Anyway, things did not go according to plan, and now we are fighting what is essentially a rear guide action over there. We cannot effectively occupy the country, for two reasons. The first is that we are not outfitted for the operation. Shinseki was fired for saying, it would take, what, a half a million men to occupy Iraq? That is the first problem. The second problem is that you cannot occupy a country without some kind of support from the, what should we call them, occupiees?
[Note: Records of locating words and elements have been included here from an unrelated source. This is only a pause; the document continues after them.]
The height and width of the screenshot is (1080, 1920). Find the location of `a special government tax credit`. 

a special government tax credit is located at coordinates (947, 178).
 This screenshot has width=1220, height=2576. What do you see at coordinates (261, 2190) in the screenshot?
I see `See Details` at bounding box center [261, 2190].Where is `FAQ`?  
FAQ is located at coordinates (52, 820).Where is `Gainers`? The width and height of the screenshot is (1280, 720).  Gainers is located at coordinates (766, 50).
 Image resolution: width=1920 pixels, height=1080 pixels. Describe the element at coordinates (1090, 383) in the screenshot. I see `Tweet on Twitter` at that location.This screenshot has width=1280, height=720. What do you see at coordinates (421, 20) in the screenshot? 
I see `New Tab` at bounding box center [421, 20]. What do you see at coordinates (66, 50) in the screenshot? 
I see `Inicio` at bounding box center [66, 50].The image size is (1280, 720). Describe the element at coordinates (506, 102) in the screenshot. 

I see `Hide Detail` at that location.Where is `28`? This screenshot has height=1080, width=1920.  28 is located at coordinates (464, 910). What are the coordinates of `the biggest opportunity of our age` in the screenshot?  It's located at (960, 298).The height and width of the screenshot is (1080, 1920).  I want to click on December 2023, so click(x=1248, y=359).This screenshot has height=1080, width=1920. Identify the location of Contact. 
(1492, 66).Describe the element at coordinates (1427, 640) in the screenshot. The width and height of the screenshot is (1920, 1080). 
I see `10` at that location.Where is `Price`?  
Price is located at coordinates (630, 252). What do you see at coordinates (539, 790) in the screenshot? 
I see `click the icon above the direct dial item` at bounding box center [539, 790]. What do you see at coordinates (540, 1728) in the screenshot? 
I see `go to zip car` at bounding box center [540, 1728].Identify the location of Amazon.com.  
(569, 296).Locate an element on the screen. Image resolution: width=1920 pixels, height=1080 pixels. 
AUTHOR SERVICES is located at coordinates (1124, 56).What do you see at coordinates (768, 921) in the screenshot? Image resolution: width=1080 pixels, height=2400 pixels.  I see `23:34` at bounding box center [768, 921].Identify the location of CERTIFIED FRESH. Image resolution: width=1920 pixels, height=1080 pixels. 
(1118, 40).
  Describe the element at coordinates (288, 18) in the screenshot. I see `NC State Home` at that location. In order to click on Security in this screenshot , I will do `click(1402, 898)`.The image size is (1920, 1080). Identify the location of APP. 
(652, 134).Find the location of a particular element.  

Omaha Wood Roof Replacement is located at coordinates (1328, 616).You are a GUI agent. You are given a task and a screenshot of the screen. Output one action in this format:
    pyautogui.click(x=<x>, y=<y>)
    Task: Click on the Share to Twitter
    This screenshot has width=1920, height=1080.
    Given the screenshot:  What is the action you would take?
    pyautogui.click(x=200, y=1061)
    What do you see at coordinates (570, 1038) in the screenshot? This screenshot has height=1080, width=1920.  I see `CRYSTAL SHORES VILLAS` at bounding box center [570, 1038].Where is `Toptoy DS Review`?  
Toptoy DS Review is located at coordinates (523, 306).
Hitler was able to occupy all of France while fighting a two front war, for Christs sake. Imagine if the French had resisted at the level the Iraqis are. This military operation has been one of the greatest military failures in history.

Anyway, diverging from the original point a little. The fact is that our troops are in an untenable situation. Whether someone commits this or that war crime is not the issue. According to the principles enumerated by American judges at Nuremburg, the very top of the Nazi leadership was forced to take full responsibility for every war crime committed by anyone under them. They were executed for that.

According to Nuremburg rules, our civilian leadership, those who started this unprovoked war are the ones responsiible, not those soldiers in Abu Ghraib or Haditha. They were following orders, or making bad choices, but in my mind, the fact that they are taking the punishment and not the top leaders who set this whole bungled mess in motion, is the real injustice here.

This thing of chasing lower ranking soldiers and making them scape goats is sickening. The problem is that the voters in the States neither know enough or care enough about this war to do anything about it. Good luck if you are active duty right now!